▶ Records from a data source:
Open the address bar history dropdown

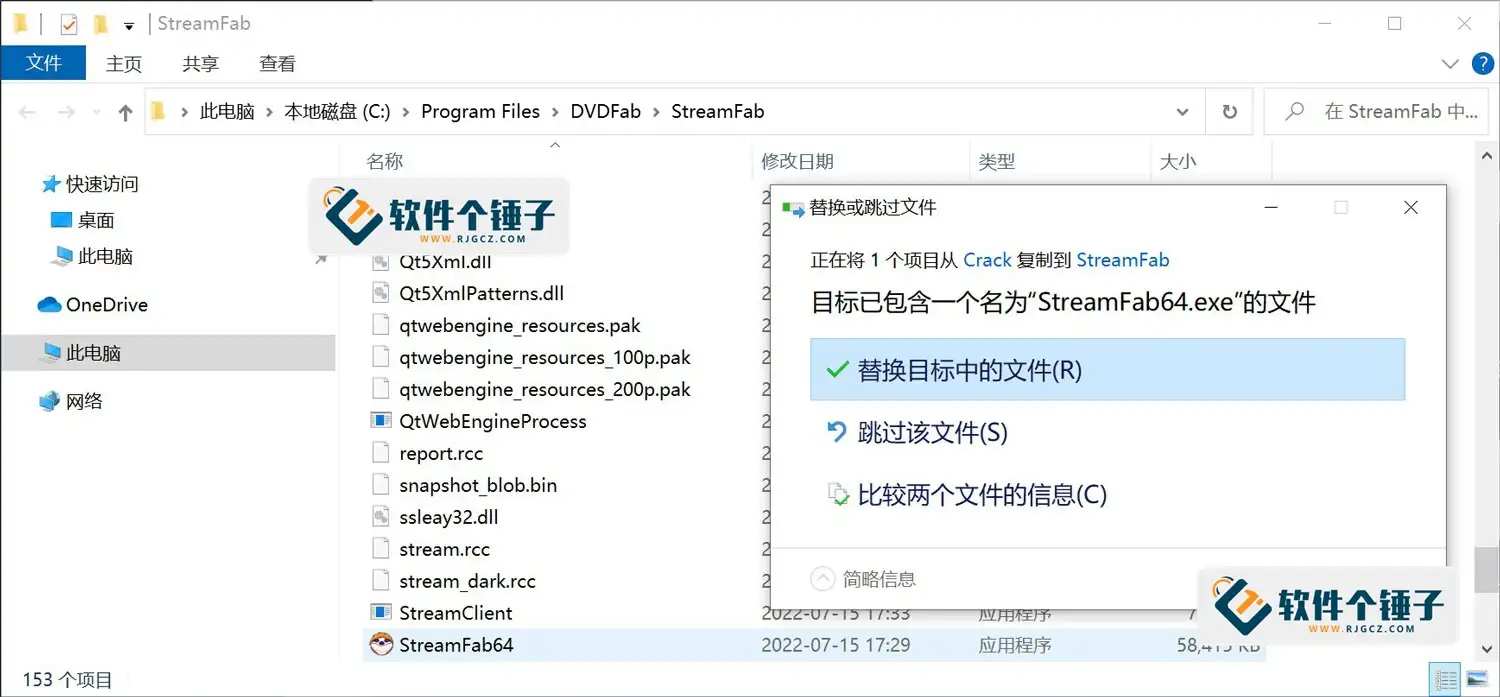pos(1182,111)
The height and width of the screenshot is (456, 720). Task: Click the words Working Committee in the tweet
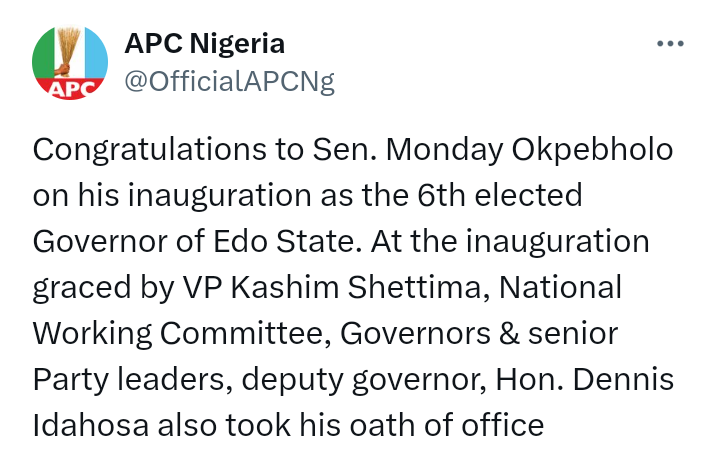[x=183, y=334]
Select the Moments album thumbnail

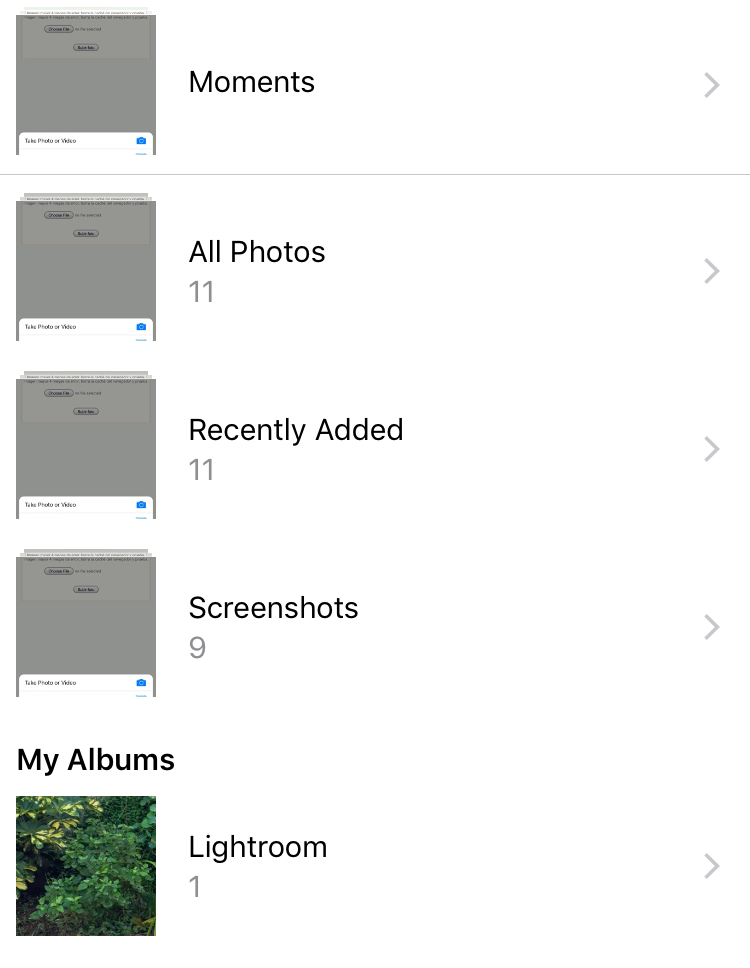(x=86, y=81)
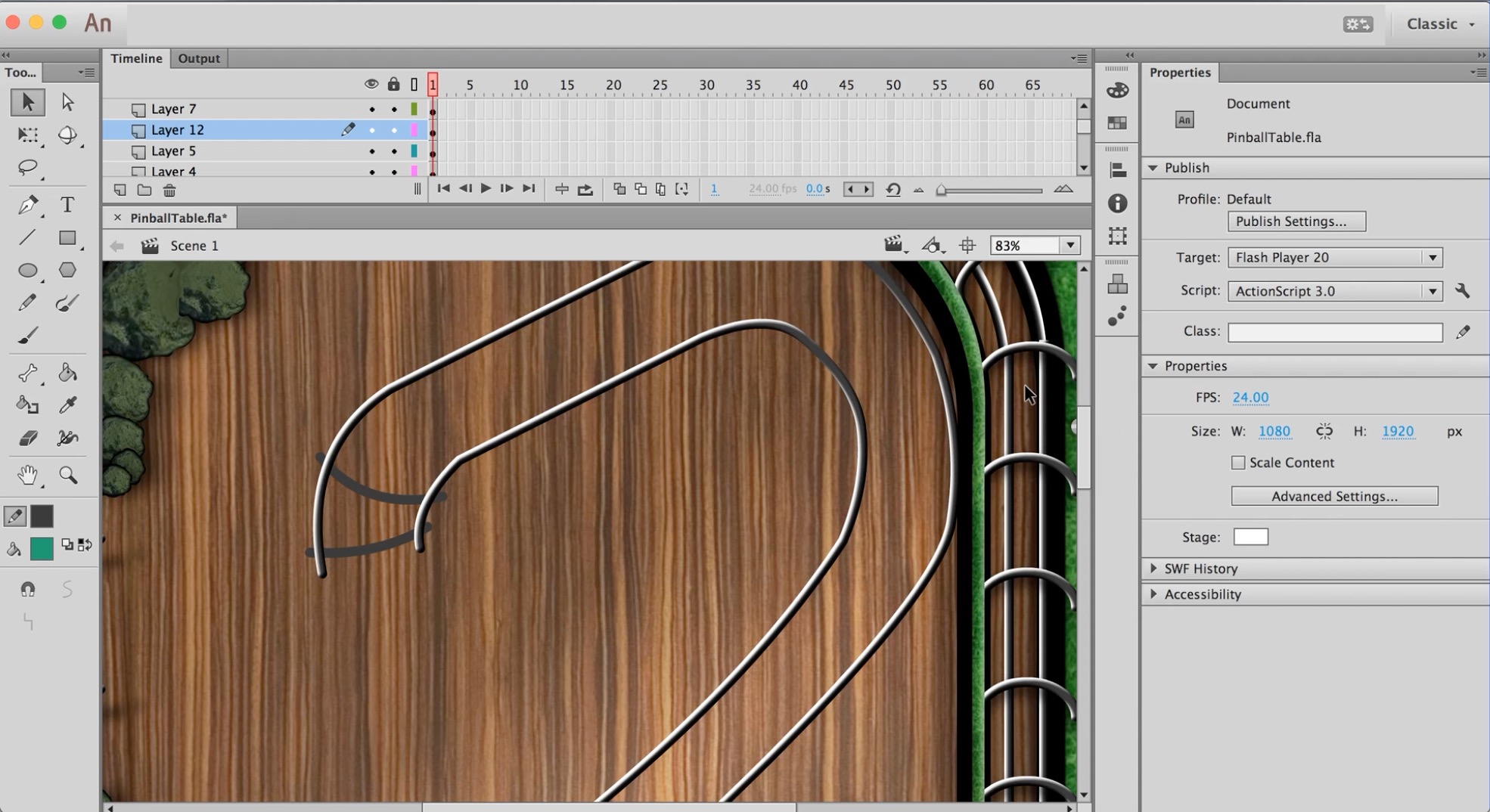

▶ What needs to be done: Give back every entry verbatim. No pictures belong in the copy.

▶ Output of the task:
Open the address bar history dropdown

pos(1182,111)
The height and width of the screenshot is (456, 720). Task: Click the words Working Committee in the tweet
[x=183, y=334]
Select the Moments album thumbnail

(x=86, y=81)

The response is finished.